**Texte:**
•••

Sous la plume de Jeanne

Sous la plume de Jeanne

Du coup, ça m’énerve grave !

"Euh…", "Pas de souci", "c’est ça", "du genre", "grave !".

Stop, n’en jetez plus ! Pas un jour sans entendre ces expressions qui commencent sérieusement à m’irriter le poil. Je vous fais grâce des "en mode cool", "c’est clair", "carrément ! ". Ces tics de langage sont appelés par les professionnels de la comm’ ( !) des mots "béquilles" ou des mots "tuteurs".

 

A part le fait de m’encharibotter (*) à quoi servent-ils ? Ne m’en déplaise, à bien des choses.

Ils permettent parfois la respiration du locuteur, le temps pour lui de trouver la réponse la plus pertinente possible.
Exemple, imaginons que nous demandions à des hommes politiques :

- Avez-vous fraudé ?

- Euh….les yeux dans les yeux, je jure de ne pas avoir fraudé.

 

Autre réponse possible :

- Je vous le dis les yeux dans les yeux, jamais les juges ne pourront démontrer que l’emploi de mon épouse était fictif.
Pour reprendre l'une des répliques cultes des "Tontons flingueurs", "C'est curieux, chez les marins, ce besoin de faire des phrases" (...), c'est curieux, chez les politiques, ce besoin de nous raconter des carabistouilles et de nous prendre pour des bleus.

•••

**Contenu des données:**

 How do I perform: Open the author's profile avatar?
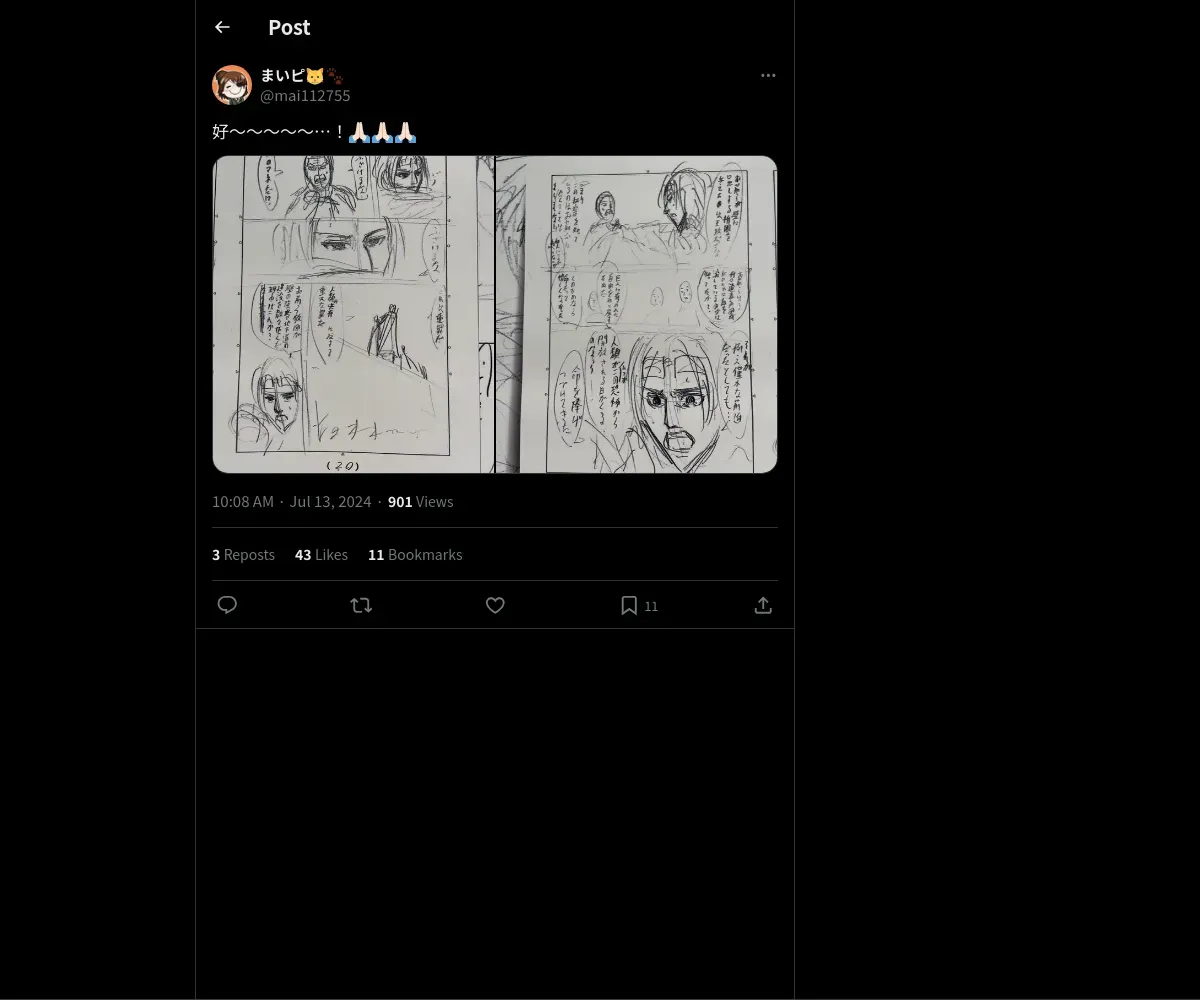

•••

**Consigne:**
Écrivez la suite du texte sur les tics de langage, en reprenant juste après sa dernière phrase.

**Corrigé de l'exercice:**
Les tics de langage peuvent également être des marqueurs d’appartenance à un groupe sociologique ou générationnel référant. Il est certain qu’un "mais j’hallucine !" ne fera sûrement pas partie du même groupe générationnel qu’un "nonobstant".


Et bien entendu, ces tics de langage permettent de se conformer à des modes langagières. Celle du moment offre une telle surabondance de mots "béquilles" qu’elle fait souvent oublier que d’autres mots "normaux" puissent exister.

 

Vous voulez du creux, du vide ? Allez, on lâche les fauves ! "Point barre ! ", "tu vois ce que je veux dire ? ", "c’est que du bonheur ! ", "j’ai envie de dire… ", "genre…".

Mais le pompon en matière de tic langagier, c'est sans nul doute ce fameux "du coup" qui a envahi la logosphère, allant même jusqu’à contaminer des personnes qui, de par leur métier, sont censées "causer correct". J’entends par là, les écrivains, les journalistes, y compris les animateurs de programmes littéraires… "Du coup" quoi ? Avez-vous reçu un coup ? Non. Donc, on oublie. On remplace avantageusement par "de ce fait", "de fait", "donc".


Tout cela pour vous dire qu’au final (tic ! Alors je dis quoi ? "Finalement", "pour finir", "en définitive"…), au "jour d’aujourd’hui" (tic ET pléonasme ! "Hui" ancien mot français signifiant "le jour où l’on est", tenons-nous en à "aujourd’hui"), les mots "béquilles" sont partout.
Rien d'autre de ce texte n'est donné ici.